Pakistan’s vulnerability to rising energy prices is not external—it is the result of structural choices in how it produces, exports, and consumes energy. The surge in global oil prices following the Iran conflict is being treated as an external shock. For Pakistan, it is something else entirely—a stress test. Not of global markets, but of the choices we have made at home.

For oil-importing economies, the consequences are immediate: higher import bills, rising inflation, and pressure on currencies. But for Pakistan, the real story lies not in the shock itself—but in how exposed we are to it. We can blame the increase in oil prices on the ongoing war but we cannot blame our dependence on oil on anyone but ourselves.

Pakistan imports roughly 80–85% of its oil requirements, leaving it highly exposed to global price swings (Pakistan Energy Yearbook /Ministry of Energy). Every $10 increase in oil prices adds an estimated $2–2.5 billion to the annual import bill, directly worsening the current account and putting pressure on the rupee (State Bank of Pakistan estimates).

This vulnerability is not new. It is the result of years of policy choices that we have made. Energy has been underpriced, gas misallocated, and diversification delayed despite clear alternatives. Pakistan’s energy mix remains heavily reliant on imported fuels, even as solar adoption rises and hydropower projects remain slow to materialise (NEPRA State of Industry Report 2024).

This time, however, the shock is visible. Energy costs are being passed through rather than being buried in subsidies and circular debt, consistent with cost-recovery reforms under Pakistan’s programme with the International Monetary Fund. That does not solve the problem—but it makes it impossible to ignore.

The more profound issue, however is, that rising energy costs do not just affect what Pakistan imports—they directly influence and undermine what Pakistan exports . As oil prices rise, so do energy and transport costs. This feeds into production, making Pakistani exports more expensive at precisely the moment when global demand is softening. That is where Pakistan’s second vulnerability becomes clear.

Textiles account for roughly 55–60% of exports, according to data from the Pakistan Bureau of Statistics and industry reports, yet much of this output remains concentrated in relatively low-value segments—yarn, grey cloth, and basic garments. These are products with limited pricing power, where buyers switch suppliers based on marginal cost differences.

Pakistan’s problem is not that oil is expensive. It is that too much of what we sell to the world is cheap. Contrast this with economies that have moved up the value chain. Italy exports high-end textiles and fashion apparel, where design and brand sustain margins. Germany and Japan export precision manufacturing, where energy is a small share of total value. India’s growing IT exports—exceeding $150 billion annually (NASSCOM)—are even further removed, driven by human capital rather than fuel inputs.

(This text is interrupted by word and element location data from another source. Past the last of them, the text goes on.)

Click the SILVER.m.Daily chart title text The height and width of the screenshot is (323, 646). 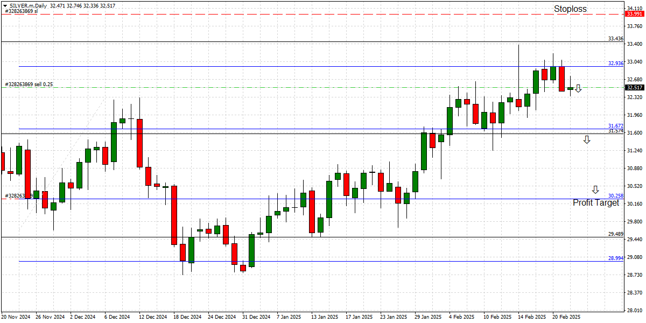[27, 5]
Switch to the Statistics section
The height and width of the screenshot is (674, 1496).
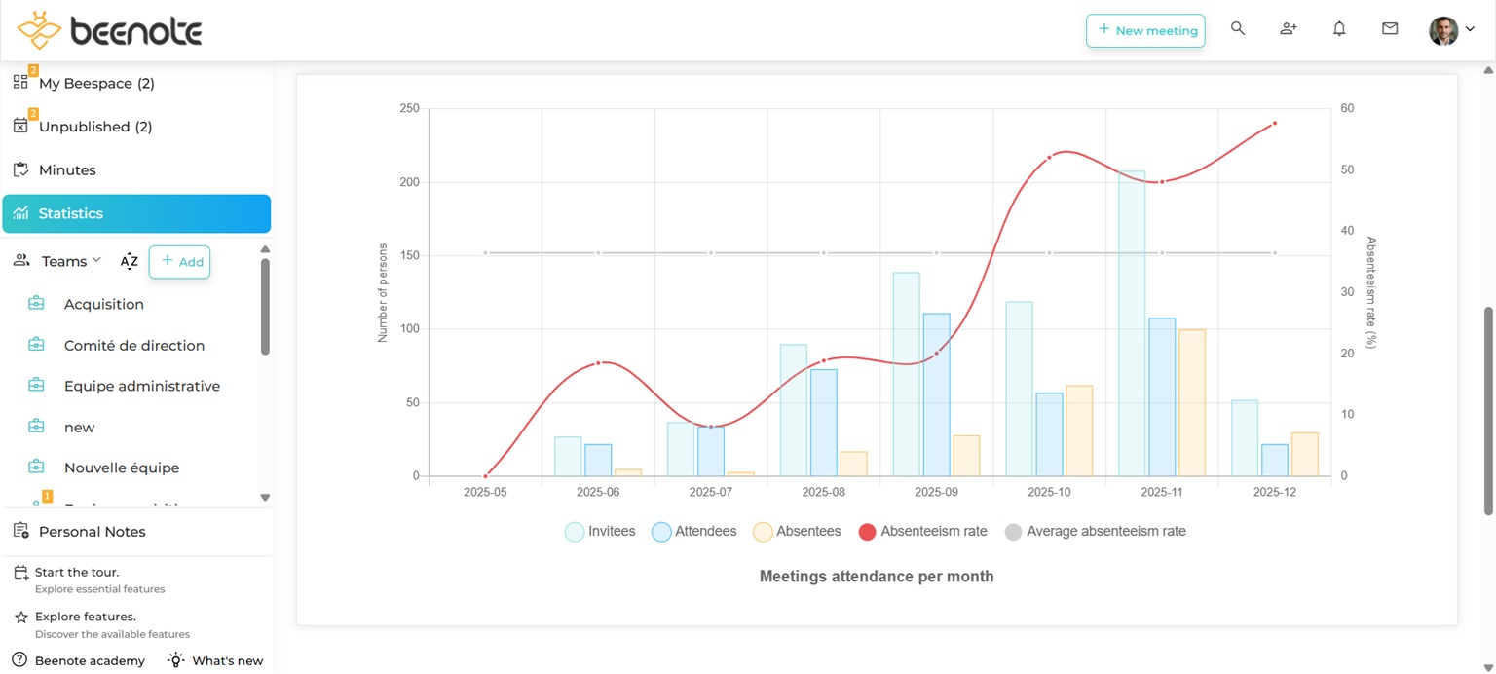71,213
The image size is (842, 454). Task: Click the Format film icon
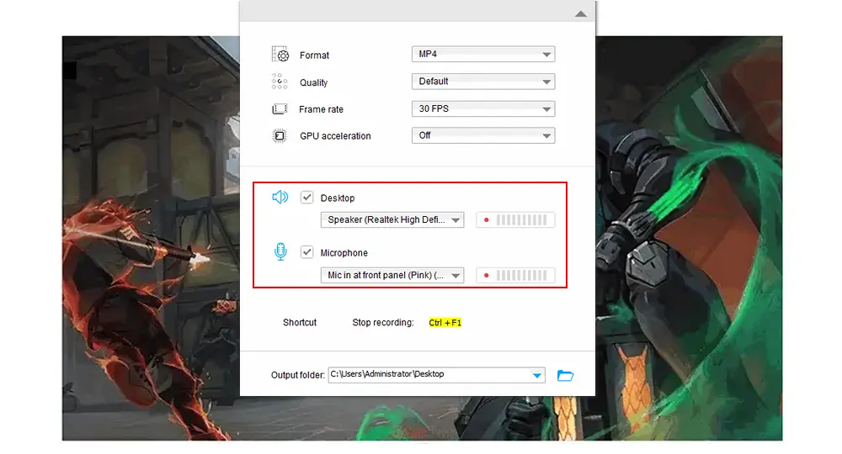280,55
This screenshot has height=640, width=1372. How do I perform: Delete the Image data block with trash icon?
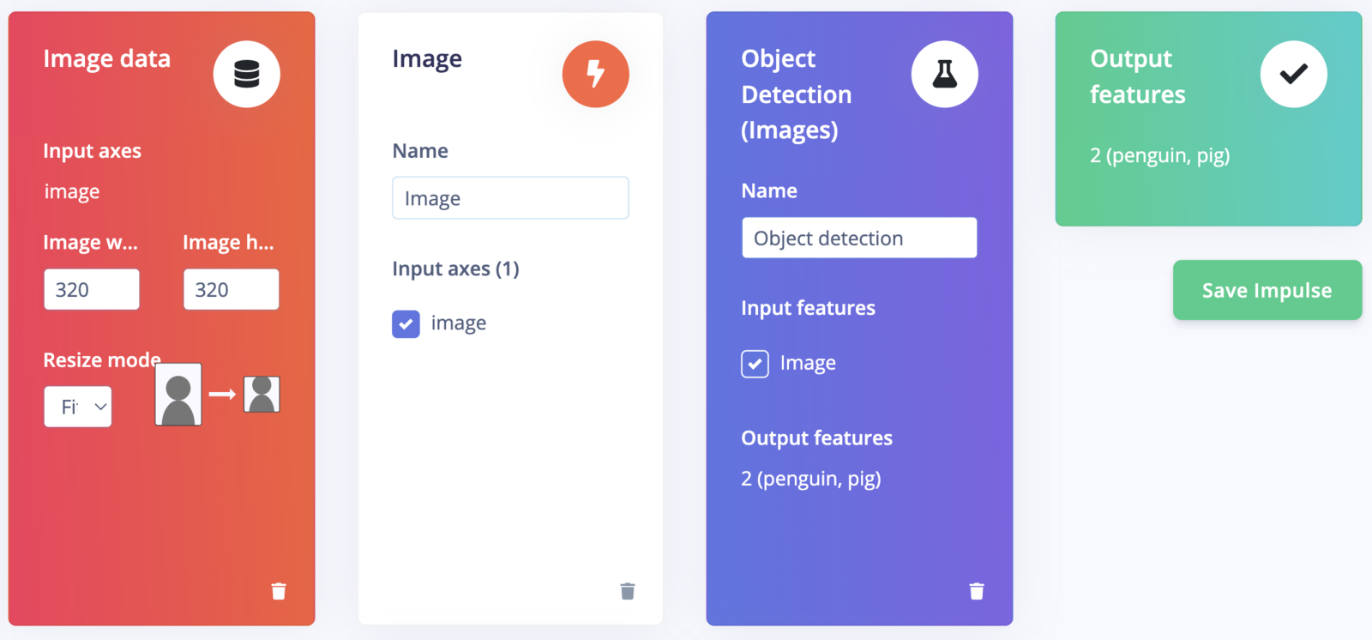(279, 591)
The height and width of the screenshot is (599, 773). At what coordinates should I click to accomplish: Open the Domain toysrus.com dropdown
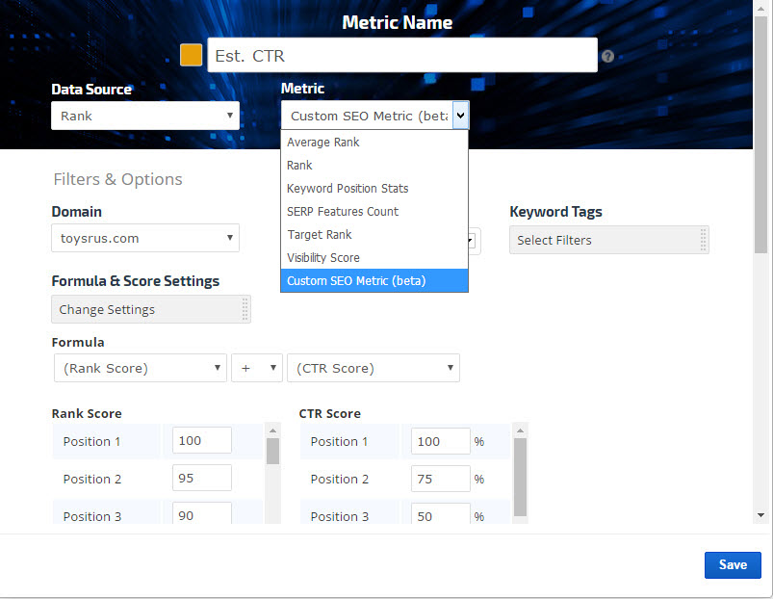[x=144, y=237]
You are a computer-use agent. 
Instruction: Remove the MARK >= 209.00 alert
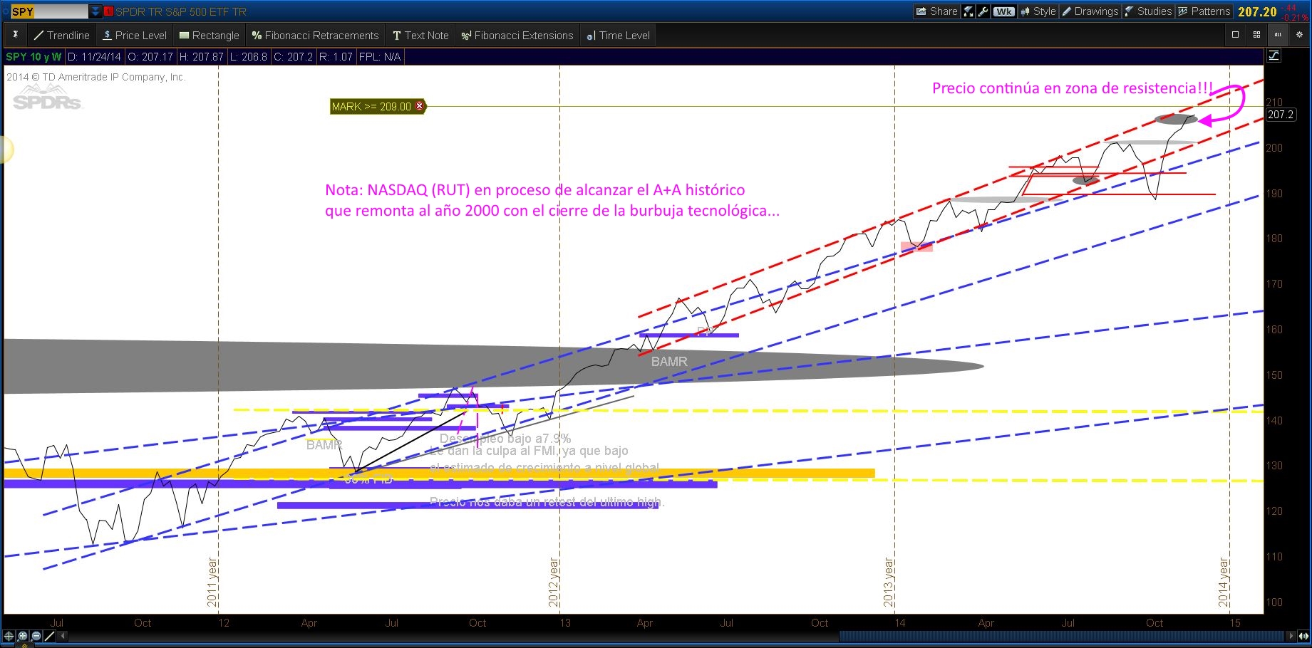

Countries that export ideas, brands, and technology are insulated from oil shocks. Countries that export commodities are amplified by them. This is precisely why the current crisis should not be viewed narrowly as an oil story. It is an economic structure story. Oil exposes it—but it does not create it.

There is, however, an opportunity in this moment. The fact that energy costs are now more visible creates the conditions for a more rational energy economy. It exposes distortions that have long encouraged overconsumption and inefficiency.

Exposure, however, must now lead to action. Energy must be allocated to productivity, not politics. Scarce gas should prioritise export-oriented industry rather than low-value consumption. Renewable deployment—particularly solar and wind—must accelerate, not as aspiration but as a compelling necessity.

Most importantly, export strategy must evolve. As long as Pakistan competes primarily on price, every global shock will translate into domestic instability. Moving up the value chain is no longer optional. It is macroeconomic necessity.

Pakistan has also been quick to position itself diplomatically in efforts to de-escalate the conflict. That is welcome. But crises abroad also remind us of unfinished business at home. Influence is strongest when it is backed by resilience.

The lesson from this crisis is therefore broader than oil. Pakistan does not just need energy security. It needs economic resilience. A country does not become secure when it finally acknowledges the true cost of energy. It becomes secure when it builds an economy that can withstand it.